Freight moves by multiple transportation modes in the St. Louis District. Major area roads include I-44, I-55, I-64, I-70, I-170, I-255 and I-270 as well as US-40, US-50, US-61 and US-67. Lambert-St. Louis International Airport is the area’s largest airport and one of only two major commercial airports in the state. Major rail access is provided by Burlington Northern Santa Fe, Canadian National Railway, CSX, Kansas City Southern, Norfolk Southern and Union Pacific. St. Louis is the third largest rail hub in the nation. The Port of St. Louis is the busiest inland port in the United States. In addition to St. Louis, there is an active port in Jefferson County.

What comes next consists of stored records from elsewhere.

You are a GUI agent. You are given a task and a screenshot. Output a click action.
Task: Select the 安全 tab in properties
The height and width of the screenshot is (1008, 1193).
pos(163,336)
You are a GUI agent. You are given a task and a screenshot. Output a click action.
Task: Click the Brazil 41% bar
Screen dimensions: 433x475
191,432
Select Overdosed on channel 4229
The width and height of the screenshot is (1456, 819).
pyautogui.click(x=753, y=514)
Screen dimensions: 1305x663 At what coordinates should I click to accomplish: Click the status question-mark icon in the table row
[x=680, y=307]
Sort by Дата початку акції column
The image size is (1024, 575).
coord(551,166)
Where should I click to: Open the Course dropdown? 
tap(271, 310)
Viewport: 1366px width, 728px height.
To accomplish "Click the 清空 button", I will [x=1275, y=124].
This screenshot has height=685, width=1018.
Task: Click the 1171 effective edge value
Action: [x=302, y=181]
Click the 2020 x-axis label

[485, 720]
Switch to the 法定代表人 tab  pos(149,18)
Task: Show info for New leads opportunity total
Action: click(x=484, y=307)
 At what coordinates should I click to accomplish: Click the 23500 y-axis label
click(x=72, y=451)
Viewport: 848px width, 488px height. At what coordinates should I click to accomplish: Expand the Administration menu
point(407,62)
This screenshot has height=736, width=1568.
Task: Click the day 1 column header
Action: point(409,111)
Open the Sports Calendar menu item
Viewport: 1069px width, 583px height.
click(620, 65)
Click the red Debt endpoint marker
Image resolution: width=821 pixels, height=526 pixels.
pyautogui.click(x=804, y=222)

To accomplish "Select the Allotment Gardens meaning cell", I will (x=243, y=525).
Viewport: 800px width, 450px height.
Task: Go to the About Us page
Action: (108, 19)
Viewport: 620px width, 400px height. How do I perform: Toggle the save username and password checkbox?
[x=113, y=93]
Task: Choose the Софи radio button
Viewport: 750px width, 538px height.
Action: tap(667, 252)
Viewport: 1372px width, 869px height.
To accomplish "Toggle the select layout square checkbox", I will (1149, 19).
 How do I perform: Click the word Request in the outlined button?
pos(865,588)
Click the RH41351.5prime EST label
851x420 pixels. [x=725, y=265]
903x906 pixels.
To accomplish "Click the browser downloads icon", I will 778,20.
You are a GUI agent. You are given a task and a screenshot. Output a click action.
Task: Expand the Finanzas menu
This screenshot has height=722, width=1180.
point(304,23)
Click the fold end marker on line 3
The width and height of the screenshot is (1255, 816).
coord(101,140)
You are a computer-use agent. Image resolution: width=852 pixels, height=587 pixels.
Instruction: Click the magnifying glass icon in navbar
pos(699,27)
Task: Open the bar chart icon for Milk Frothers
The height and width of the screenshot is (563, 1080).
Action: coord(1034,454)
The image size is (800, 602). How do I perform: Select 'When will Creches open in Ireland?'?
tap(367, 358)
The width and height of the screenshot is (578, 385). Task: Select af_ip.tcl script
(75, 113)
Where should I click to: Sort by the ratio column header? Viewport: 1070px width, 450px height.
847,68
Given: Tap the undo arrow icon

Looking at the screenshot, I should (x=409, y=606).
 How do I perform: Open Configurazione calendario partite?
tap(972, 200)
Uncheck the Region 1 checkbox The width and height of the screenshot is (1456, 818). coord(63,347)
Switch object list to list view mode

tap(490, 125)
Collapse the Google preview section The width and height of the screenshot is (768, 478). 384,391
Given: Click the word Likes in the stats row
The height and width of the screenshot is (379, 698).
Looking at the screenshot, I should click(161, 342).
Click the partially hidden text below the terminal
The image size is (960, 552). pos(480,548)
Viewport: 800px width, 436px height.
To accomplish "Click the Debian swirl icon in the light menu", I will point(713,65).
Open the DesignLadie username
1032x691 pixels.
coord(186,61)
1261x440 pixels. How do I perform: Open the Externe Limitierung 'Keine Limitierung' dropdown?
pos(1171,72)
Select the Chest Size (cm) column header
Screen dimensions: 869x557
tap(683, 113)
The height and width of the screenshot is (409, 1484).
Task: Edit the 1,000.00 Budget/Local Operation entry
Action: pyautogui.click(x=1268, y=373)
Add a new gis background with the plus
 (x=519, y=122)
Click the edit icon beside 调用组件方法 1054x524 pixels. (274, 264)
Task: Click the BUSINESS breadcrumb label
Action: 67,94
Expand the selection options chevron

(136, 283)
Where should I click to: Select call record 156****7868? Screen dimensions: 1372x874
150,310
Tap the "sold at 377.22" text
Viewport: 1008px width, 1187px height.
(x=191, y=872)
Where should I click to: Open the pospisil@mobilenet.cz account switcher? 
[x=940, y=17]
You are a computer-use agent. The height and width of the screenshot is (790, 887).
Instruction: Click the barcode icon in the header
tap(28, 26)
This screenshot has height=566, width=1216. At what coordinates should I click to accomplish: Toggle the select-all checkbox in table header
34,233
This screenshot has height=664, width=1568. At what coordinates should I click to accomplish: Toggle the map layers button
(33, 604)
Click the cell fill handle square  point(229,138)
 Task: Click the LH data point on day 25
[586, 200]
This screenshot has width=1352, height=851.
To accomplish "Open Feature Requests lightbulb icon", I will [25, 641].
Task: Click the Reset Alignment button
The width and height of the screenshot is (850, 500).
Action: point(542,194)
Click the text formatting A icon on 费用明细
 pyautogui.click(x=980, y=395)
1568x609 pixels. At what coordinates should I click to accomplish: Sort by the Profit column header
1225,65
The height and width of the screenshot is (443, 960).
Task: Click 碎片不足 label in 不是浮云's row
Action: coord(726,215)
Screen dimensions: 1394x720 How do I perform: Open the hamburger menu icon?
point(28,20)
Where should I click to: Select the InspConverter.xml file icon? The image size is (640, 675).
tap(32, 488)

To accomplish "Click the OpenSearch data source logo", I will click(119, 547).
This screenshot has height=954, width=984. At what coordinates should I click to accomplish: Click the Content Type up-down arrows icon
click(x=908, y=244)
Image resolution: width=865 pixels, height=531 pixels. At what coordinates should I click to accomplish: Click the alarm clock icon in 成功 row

St. Louis District Insights

What are the most important issues, needs and concerns for freight movement in the St. Louis District? Here is what we have heard during listening sessions so far:

  • St. Louis is challenged to compete as a freight hub and focus should be placed on developing opportunities for intermodal activities and international export. Stakeholders said transforming St. Louis to a major freight hub status is needed to grow the regional economy. While “St. Louis tends to be a pass-through,” there are opportunities to develop additional facilities, particularly as an alternate freight hub to Chicago, which is highly congested. Stakeholders would like the public to be better informed on how freight transportation infrastructure supports the economy and jobs.
  • Congestion on I-70 and I-44 cause costly delays and some safety concerns.
  • It is difficult to move freight from ports and airports directly to destinations. Better connectivity is needed between the freight modes. Stakeholders are concerned about the difficulty businesses have in making the “last mile connections.” This issue was recently been raised when trying to attract large economic development deals to the region.
  • Air cargo facilities are available at Lambert Airport but they are dated and small.
  • Deficient bridges in the district could cause costly delays and pose safety concerns for carriers.
  • There is a shortage of available motor carriers and truck fleets as it is becoming increasing difficult to recruit drivers and provide their insurance, and many fleets have left St. Louis. These shortages are driving up costs to move freight on roadways.